6  SSI Basics

[SSI Roles/Conceptual Diagram (Triangle of Trust)]

Issuer:

The entity that issues a Verifiable Credential to a Holder. This could be a bank, government agency or anyone that accepts responsibility for making credentials. For example a governmental agency can issue a passport to a citizen, or a gym can issue a membership to a member. The type of agency is not important, only that they issue a credential. This role accepts responsibility for having issued that credential and should look to establish trust and reputation with Holders and Verifiers. The Issuer’s DID will be listed in the Issuer (iss:) field of a Verifiable Credential and can be inspected by anyone wishing to know the origin of the credential.

Holder:

A Holder is simply any person or wallet that holds a Verifiable Credential. Verifiable Credentials can represent anything, a gym membership, an accomplishment like a University degree, or a permission set, such as a login or authentication role.

Verifier:

A Verifier is any person or wallet that performs a verification on a Verifiable Credential or any of it’s referenced entities.
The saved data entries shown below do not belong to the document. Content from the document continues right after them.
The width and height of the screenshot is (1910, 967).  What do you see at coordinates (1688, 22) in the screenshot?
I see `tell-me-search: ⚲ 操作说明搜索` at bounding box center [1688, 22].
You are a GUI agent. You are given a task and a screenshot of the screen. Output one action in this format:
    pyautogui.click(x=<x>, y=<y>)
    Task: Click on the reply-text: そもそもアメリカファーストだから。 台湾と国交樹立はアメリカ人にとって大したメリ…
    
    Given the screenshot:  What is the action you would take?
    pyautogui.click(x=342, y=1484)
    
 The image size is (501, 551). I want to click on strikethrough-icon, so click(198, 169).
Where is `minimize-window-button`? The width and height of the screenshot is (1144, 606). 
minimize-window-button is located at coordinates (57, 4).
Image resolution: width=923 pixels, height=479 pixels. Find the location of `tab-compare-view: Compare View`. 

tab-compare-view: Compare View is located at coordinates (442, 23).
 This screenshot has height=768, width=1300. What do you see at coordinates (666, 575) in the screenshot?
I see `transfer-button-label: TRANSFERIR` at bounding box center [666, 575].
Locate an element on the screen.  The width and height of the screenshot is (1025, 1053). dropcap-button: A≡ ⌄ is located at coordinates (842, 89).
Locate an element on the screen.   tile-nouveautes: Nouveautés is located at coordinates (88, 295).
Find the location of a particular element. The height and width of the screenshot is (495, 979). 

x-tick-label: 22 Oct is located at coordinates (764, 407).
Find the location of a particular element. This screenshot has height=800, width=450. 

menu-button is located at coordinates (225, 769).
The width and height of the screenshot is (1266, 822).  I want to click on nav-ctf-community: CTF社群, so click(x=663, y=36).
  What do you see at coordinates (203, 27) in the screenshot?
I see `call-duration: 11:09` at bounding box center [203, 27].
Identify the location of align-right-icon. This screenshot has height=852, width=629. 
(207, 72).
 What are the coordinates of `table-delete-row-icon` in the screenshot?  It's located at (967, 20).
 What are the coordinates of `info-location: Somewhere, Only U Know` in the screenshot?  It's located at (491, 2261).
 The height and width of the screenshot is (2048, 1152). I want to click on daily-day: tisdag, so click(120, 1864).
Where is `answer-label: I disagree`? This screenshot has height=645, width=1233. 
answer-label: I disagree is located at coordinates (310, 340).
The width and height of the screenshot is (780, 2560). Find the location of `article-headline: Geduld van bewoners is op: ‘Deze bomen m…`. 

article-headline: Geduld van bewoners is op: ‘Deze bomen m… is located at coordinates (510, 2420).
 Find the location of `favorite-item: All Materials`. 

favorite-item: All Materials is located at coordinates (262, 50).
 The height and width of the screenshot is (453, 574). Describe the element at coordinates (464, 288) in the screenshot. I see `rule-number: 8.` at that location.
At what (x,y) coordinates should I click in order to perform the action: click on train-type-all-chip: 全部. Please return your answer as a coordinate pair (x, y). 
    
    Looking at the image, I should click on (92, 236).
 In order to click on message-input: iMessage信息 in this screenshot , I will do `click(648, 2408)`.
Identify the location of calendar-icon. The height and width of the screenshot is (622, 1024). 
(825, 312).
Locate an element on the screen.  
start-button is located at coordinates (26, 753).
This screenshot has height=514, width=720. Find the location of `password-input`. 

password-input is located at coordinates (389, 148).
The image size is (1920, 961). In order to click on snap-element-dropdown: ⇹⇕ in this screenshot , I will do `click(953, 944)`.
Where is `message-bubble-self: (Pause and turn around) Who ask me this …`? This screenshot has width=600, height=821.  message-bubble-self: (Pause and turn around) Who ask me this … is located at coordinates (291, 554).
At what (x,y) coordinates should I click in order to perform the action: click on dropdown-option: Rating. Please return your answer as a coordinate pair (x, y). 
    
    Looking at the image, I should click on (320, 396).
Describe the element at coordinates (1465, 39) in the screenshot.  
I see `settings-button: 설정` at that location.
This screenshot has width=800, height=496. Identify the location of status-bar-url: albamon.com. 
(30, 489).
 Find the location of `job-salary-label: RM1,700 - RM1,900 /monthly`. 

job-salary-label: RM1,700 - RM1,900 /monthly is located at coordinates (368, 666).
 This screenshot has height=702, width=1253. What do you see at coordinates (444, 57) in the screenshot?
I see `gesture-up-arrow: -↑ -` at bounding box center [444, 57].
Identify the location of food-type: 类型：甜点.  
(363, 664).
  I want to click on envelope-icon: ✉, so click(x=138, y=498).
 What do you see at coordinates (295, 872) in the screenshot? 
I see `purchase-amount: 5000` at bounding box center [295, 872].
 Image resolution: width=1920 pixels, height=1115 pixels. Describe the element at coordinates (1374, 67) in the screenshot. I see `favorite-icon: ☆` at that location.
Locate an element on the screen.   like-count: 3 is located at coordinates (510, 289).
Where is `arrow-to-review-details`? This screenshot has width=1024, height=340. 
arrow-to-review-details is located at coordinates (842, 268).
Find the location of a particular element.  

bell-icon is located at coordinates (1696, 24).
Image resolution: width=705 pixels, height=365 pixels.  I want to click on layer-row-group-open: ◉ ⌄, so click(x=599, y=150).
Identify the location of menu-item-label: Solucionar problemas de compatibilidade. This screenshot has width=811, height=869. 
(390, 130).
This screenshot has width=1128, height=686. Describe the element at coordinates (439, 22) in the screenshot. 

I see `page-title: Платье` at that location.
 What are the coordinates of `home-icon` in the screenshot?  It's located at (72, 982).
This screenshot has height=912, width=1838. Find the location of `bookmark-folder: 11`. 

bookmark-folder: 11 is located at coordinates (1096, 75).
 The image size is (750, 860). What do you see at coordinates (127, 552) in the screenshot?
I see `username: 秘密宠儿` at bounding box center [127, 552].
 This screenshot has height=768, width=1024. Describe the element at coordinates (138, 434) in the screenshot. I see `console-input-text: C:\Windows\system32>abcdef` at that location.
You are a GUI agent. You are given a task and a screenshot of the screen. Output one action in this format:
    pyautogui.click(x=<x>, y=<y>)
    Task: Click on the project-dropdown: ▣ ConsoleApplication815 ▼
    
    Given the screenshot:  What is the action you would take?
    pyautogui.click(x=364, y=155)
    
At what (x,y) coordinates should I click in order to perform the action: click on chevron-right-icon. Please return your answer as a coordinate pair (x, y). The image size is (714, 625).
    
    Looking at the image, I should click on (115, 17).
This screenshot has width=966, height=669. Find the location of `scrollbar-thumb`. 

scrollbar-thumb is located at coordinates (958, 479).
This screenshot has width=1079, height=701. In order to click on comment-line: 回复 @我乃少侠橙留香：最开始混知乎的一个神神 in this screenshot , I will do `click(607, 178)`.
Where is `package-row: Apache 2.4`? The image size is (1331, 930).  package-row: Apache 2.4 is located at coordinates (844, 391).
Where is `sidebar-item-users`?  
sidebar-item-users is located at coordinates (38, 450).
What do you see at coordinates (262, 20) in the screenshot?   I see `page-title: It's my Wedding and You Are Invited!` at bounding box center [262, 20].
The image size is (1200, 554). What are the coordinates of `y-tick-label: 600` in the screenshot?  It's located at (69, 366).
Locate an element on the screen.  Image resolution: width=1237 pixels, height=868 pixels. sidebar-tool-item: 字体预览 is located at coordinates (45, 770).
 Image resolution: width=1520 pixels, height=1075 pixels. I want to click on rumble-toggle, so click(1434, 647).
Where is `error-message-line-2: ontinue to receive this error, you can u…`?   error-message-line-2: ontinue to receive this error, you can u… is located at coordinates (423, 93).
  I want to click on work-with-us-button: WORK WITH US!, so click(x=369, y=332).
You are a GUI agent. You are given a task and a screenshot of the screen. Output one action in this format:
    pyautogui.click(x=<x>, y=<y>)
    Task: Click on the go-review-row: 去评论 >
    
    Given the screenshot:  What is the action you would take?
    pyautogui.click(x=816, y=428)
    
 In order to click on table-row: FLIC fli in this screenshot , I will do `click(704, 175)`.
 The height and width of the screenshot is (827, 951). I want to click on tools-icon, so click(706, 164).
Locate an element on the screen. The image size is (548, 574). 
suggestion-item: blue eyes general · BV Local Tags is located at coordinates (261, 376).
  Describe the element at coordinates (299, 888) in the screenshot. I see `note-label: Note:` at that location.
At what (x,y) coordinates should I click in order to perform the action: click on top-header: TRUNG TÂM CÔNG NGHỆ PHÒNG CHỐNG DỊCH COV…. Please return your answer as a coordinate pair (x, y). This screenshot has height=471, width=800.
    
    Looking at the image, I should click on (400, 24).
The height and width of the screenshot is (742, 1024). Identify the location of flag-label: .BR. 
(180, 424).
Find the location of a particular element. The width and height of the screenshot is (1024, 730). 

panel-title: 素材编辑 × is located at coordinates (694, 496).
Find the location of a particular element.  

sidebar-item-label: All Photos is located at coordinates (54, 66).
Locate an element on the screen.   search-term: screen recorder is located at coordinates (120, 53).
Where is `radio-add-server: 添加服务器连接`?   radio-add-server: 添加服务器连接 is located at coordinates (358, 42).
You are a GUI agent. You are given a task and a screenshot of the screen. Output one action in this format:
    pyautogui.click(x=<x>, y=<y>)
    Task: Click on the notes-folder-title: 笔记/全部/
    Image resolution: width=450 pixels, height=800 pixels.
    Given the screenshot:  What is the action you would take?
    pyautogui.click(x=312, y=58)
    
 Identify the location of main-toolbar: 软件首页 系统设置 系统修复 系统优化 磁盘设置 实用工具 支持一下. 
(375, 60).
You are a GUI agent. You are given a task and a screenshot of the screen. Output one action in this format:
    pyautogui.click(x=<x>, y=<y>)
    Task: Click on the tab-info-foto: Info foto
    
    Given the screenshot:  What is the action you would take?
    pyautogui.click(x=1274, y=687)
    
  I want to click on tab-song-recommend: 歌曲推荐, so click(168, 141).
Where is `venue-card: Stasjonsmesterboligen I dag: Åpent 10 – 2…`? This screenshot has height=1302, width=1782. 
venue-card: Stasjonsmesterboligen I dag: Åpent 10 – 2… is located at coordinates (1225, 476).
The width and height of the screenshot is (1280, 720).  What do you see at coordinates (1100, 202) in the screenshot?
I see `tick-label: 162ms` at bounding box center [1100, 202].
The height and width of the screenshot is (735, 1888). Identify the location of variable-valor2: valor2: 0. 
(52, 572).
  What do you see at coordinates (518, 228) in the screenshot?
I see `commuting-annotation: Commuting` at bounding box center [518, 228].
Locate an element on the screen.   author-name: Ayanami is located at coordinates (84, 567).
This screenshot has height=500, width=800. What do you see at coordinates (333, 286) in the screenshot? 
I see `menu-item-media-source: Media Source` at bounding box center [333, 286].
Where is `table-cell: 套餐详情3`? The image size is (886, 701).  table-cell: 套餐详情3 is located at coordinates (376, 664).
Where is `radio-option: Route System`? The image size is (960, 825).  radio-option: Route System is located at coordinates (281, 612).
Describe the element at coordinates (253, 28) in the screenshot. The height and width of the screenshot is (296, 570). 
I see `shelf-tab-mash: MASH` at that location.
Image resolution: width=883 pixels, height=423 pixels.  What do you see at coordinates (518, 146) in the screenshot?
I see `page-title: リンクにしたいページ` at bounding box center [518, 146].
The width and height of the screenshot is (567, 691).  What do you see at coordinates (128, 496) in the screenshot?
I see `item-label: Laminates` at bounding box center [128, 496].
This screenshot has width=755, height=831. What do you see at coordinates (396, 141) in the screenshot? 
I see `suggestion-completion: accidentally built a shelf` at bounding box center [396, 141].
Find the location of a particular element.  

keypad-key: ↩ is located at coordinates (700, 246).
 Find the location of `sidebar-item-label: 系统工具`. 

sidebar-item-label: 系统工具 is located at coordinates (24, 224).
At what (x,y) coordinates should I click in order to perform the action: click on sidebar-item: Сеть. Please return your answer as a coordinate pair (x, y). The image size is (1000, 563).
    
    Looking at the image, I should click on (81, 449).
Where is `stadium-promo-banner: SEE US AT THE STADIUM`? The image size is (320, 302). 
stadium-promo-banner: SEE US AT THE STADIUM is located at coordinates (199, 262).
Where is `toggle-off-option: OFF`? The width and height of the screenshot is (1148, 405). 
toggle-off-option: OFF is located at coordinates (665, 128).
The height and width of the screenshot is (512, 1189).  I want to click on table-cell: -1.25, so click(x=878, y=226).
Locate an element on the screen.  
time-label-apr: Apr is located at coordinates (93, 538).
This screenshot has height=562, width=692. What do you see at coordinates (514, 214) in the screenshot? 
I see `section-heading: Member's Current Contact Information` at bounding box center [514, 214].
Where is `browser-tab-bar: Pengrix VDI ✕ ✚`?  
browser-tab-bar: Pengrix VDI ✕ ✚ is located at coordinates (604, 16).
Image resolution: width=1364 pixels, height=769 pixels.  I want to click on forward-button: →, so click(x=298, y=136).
A Verifier might perform a check on cryptographic elements of a VC, or make sure that the Issuer DID belongs to the expected entity. Verifiers usually only care to double check that the Verifiable Credential is legitimate and that the included claims meet their expectations, for example when a bartender checks the age of a patron before serving them alcohol.

Trust Registry:

When Verifiers need to know who a DID belongs to, there needs to be a way to look up that information. A Trust Registry is a mapping between DIDs and the entities they represent. You can think of this like a phone book for DIDs. Trust Registries need to be trusted themselves, and can be as broad or as specific as they need to be. For example, an Real Estate specific Trust Registry that lists real estate agents can be a way to validate that a particular agent is an accepted member of that industry.